Band 145 (II. Variante): Andorra von Max Frisch. Reihenvorstellung der Königs Erläuterungen
3. Mai 2016 17:11:19 CEST
Max Frisch sagte über Andorra: "Ich habe das Stück fünfmal geschrieben, bevor ich es aus der Hand gab." 1961 erschien das Drama, das ohne die "furchtbare Konsequenz, mit der die Nationalsozialisten die Judenverfolgung bis zum äußersten und letzten getrieben haben," nicht denkbar wäre. "Aber ist ist keineswegs eine bloße Umsetzung des Geschehenen in eine Form, die für die Bühne brauchbar ist. Es ist mehr. Es ist Deutung."

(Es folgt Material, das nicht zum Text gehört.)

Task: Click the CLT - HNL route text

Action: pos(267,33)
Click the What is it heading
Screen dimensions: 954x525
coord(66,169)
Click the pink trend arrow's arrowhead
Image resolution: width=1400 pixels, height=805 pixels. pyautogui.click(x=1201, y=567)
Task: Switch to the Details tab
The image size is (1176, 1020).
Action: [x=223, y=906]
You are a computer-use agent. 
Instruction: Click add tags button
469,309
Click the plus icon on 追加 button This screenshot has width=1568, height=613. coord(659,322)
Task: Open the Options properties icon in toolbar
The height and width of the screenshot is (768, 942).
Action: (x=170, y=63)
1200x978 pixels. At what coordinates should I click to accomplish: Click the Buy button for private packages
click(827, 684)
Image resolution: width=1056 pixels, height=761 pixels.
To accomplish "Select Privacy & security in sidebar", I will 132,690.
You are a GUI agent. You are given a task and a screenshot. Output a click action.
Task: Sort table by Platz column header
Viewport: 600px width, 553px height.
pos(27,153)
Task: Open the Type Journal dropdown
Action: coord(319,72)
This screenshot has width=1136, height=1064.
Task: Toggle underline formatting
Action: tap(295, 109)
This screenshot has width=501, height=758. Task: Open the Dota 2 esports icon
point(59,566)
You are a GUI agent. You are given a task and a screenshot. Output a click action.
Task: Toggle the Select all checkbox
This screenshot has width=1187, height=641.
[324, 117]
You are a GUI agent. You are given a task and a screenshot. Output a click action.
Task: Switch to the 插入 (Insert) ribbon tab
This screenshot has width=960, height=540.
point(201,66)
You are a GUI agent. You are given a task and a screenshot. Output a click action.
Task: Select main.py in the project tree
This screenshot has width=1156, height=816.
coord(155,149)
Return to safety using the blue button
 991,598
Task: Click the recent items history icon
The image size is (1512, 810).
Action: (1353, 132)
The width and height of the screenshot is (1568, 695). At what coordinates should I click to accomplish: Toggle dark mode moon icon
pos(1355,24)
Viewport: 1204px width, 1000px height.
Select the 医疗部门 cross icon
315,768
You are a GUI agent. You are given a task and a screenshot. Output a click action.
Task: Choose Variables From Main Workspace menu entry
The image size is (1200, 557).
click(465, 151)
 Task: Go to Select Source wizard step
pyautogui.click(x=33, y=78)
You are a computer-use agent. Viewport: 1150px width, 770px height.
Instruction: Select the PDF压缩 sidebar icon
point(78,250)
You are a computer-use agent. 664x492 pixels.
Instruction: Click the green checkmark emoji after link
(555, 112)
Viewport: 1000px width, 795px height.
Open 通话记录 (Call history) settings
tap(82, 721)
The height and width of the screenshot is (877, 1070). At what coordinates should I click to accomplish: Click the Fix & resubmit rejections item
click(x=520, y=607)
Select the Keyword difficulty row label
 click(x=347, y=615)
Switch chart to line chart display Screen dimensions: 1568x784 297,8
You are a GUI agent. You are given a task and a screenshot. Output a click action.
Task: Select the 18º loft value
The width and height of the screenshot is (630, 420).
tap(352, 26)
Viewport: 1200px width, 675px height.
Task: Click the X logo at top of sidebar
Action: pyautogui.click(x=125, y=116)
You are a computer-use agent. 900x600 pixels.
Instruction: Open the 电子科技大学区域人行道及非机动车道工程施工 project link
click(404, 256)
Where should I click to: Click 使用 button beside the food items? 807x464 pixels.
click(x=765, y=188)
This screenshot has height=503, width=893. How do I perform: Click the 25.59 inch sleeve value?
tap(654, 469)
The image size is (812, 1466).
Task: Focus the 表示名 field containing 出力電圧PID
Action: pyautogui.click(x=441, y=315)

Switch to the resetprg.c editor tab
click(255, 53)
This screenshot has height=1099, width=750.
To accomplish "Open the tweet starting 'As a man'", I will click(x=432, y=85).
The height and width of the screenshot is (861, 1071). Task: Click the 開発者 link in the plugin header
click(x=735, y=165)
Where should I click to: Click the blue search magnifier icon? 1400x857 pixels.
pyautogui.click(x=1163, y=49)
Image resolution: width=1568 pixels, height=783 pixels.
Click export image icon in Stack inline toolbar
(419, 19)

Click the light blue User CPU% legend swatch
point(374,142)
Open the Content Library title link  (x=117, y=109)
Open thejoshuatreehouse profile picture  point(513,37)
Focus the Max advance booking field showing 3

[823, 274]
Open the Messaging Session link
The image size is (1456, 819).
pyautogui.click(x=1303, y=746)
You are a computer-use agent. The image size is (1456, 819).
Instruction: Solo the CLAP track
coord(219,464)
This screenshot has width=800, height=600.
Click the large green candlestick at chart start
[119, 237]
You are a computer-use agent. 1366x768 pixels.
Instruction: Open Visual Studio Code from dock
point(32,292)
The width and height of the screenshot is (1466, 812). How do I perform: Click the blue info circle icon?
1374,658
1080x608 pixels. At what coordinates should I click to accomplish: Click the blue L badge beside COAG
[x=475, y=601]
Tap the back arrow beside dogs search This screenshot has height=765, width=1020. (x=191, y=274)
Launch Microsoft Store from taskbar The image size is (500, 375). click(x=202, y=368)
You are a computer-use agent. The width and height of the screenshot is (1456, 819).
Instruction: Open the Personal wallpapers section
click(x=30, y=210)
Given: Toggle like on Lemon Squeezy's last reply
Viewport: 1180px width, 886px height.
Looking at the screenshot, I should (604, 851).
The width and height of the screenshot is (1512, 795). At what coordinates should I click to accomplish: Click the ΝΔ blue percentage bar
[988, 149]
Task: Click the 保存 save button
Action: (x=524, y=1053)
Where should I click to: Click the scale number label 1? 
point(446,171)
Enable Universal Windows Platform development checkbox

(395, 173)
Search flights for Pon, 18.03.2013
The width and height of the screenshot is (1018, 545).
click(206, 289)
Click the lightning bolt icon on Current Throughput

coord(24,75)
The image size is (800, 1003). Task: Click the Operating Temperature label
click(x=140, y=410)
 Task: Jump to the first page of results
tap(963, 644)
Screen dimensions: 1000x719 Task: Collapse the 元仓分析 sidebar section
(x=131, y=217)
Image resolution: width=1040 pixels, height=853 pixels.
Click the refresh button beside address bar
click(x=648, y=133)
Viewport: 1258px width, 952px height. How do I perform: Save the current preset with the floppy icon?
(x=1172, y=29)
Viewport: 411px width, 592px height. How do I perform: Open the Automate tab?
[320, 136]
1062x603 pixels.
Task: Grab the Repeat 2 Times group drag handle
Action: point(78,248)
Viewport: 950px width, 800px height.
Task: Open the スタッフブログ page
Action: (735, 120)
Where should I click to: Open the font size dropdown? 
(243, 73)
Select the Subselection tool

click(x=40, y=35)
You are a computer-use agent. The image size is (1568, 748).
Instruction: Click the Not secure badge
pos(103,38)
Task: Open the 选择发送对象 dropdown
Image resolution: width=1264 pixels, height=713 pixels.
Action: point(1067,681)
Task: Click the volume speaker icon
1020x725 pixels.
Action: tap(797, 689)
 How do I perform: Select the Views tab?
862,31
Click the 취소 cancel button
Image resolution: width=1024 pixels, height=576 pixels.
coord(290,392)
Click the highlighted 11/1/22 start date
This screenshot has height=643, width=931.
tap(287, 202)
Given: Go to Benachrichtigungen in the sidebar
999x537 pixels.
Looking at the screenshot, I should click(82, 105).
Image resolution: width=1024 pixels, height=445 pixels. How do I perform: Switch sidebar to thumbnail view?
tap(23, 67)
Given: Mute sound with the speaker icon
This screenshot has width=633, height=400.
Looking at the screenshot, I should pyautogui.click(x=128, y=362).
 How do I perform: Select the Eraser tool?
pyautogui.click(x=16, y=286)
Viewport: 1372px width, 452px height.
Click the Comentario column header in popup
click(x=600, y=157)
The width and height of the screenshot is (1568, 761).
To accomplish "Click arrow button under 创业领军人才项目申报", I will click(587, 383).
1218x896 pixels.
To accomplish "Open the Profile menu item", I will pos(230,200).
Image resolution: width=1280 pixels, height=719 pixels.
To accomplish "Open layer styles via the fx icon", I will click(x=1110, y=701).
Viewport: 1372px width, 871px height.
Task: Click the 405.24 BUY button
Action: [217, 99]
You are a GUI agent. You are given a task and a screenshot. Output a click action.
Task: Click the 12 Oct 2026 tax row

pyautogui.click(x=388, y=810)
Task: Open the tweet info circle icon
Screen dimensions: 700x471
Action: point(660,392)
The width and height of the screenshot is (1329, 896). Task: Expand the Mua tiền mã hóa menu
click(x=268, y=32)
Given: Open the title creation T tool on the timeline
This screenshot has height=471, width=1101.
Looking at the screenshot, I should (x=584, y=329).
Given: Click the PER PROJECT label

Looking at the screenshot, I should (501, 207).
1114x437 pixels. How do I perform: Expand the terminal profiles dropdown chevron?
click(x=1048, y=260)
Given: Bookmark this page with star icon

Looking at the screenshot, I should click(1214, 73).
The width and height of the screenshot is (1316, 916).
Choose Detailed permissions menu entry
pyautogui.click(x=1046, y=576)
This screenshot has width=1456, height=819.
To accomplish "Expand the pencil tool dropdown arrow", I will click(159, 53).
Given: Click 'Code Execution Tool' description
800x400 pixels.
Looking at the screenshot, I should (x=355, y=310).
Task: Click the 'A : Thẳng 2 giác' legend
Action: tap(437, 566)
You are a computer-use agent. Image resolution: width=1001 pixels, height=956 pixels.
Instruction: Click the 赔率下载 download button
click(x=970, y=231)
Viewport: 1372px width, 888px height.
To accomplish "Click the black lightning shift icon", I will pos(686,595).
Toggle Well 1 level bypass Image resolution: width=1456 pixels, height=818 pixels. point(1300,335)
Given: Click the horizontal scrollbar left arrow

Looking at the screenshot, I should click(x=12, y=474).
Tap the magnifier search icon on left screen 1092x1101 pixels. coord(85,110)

So zu lesen in unserer Erläuterung, die zu Beginn der 60er Jahre zusammen mit "Biedermann und die Brandstifter" erschien (heute Bandnummer 352) und die nach einigen Jahren getrennte Wege gingen und jeweils eine eigene Ausgabe erhielten.
Blick ins Buch - Band 145
Frischs Parabel über gesellschaftliche Zwänge, Rassismus und menschliche Feigheit ist auch heute noch Thema im Deutschunterricht - zurecht, wie wir meinen. Frischs Entwürfe über Identität und politischen Zusammenbruch sind beispielgebend: dem Titelhelden Andri wird seine jüdische Identität von den Andorranern so sehr eingebläut, dass er am Ende sogar der quasi »objektiven« Überprüfung durch den Judenschauer standhält und als Jude enttarnt wird. Die Andorraner haben sich ein Bildnis von Andri gemacht. Dieses Bildnis ist letztlich stärker als Andris wirkliche Identität und wird von ihm selbst verinnerlicht.
Jeder kann sich fragen, wo die eigene Wachsamkeit, der Beginn dieser Verwicklung, der Annahme des Schicksals und der eigene Standpunkt zur "Realität" einsetzen muss.